About the Friday Freethought Perennials in general: This subset of my blog is to answer questions, nearly always already answered by me and by many others but posed again and again—over many years and in many places—on freethought, atheism, secular humanism, church-state/”This is a Christian Nation,” and similar topics. These answers are mostly not intended to be original analyses, breaths of fresh air, so much as just putting a whole series of things on the record (I’d say “forever,” except I know better). One source for many of these answers is the 2012 Prometheus Books book by me and my son (Michael E. Buckner), In Freedom We Trust: An Atheist Guide to Religious Liberty. It’s available in many libraries and pretty readily in the used book after-market. I’ll cite writings of others that answer these things in more depth if I’m aware of them when I post these.

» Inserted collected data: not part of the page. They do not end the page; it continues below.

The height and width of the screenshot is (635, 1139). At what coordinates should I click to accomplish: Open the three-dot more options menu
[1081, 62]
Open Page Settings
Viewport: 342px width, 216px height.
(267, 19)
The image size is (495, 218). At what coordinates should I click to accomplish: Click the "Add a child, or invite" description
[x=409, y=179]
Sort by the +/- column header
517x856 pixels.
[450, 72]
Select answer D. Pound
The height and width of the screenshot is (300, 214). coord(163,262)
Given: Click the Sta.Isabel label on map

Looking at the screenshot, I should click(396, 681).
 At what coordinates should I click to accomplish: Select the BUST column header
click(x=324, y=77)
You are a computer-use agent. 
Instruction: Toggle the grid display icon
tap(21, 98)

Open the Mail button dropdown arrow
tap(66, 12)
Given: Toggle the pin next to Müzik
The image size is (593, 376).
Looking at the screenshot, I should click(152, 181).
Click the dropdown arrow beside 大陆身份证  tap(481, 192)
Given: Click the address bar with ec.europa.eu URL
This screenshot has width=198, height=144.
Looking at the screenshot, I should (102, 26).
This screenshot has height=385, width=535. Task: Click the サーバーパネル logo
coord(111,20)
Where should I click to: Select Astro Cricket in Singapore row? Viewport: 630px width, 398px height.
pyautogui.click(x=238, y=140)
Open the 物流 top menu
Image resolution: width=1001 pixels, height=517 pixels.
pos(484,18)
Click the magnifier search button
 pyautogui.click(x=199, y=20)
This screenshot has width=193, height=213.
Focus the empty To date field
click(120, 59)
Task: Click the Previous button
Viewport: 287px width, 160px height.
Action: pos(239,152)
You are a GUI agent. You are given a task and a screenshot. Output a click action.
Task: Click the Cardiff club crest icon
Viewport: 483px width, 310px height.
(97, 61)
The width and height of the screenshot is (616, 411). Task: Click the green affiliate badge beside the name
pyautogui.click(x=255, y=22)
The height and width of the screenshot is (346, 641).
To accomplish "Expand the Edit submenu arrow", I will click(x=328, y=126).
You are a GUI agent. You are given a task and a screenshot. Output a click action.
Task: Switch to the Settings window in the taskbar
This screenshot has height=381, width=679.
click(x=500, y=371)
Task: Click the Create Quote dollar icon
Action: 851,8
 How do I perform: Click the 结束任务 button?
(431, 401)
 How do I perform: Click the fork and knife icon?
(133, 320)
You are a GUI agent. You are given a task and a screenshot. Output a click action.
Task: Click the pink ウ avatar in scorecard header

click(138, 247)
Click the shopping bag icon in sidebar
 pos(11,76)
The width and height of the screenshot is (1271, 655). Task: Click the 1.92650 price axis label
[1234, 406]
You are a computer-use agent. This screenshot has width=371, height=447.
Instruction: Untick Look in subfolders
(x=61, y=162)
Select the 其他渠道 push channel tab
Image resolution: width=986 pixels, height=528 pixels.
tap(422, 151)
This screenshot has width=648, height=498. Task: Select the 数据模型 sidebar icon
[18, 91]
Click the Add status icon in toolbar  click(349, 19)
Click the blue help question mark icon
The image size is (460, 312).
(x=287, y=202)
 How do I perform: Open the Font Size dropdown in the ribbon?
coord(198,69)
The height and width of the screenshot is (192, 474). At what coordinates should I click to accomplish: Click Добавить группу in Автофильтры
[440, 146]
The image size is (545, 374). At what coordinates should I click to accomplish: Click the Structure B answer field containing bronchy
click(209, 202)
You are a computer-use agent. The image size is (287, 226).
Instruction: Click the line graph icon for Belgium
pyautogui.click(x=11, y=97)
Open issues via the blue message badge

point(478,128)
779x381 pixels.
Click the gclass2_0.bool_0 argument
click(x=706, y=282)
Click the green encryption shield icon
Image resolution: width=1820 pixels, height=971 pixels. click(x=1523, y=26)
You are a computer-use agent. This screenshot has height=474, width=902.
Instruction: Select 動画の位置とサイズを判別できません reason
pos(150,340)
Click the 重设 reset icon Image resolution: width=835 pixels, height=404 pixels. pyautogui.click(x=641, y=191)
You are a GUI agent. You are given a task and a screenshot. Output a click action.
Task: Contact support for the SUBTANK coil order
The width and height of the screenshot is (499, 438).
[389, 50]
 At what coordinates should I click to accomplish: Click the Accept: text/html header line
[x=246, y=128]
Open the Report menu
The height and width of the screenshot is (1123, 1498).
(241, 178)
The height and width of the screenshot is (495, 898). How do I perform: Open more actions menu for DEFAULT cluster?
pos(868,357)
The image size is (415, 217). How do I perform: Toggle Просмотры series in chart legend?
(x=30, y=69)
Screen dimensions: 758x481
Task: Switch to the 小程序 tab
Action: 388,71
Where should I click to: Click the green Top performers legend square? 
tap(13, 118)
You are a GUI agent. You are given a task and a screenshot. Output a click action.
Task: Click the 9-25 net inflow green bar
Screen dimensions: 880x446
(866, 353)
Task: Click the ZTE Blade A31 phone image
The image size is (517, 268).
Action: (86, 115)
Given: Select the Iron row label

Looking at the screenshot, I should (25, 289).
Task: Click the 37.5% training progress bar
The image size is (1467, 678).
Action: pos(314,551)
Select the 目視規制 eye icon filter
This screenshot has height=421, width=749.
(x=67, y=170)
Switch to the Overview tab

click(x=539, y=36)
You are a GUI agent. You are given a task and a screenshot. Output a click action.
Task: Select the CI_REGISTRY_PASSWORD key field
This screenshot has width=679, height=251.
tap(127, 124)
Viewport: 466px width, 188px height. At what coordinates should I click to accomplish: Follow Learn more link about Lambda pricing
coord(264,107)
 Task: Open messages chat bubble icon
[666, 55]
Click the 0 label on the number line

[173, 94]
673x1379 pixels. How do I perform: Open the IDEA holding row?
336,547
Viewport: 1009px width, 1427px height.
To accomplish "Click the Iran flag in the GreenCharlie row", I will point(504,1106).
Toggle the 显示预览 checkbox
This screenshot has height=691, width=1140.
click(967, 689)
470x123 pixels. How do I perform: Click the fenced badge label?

4. Shouldn’t atheists admit that they have everything to gain and nothing to lose by becoming believers? (last Friday’s should have labeled #3, by the way—the 2 was my error).

This one is a really old (365 years or more) chestnut and yet some believers have asked me, as if it was just obviously irrefutable, why I just don’t grasp that I should start believing so that I can go to heaven instead of hell. After all, if I’m wrong about believing—if there is no god—I supposedly have nothing to lose. But if I’m right, I can gain infinity—everlasting life. Where’s the downside, for heaven’s sake (so to speak)?

Dozens of philosophers and freethinkers have answered this and on this one I’m nearly certain there’s nothing new to say. But the question keeps getting asked, so I’ll set forth here a summary of the main points to answering this. Like many others in this series, the post is primarily for two groups: 1. people who honestly haven’t seen any answers and 2. people who know there are good answers but want a review of them or an easy place to find them.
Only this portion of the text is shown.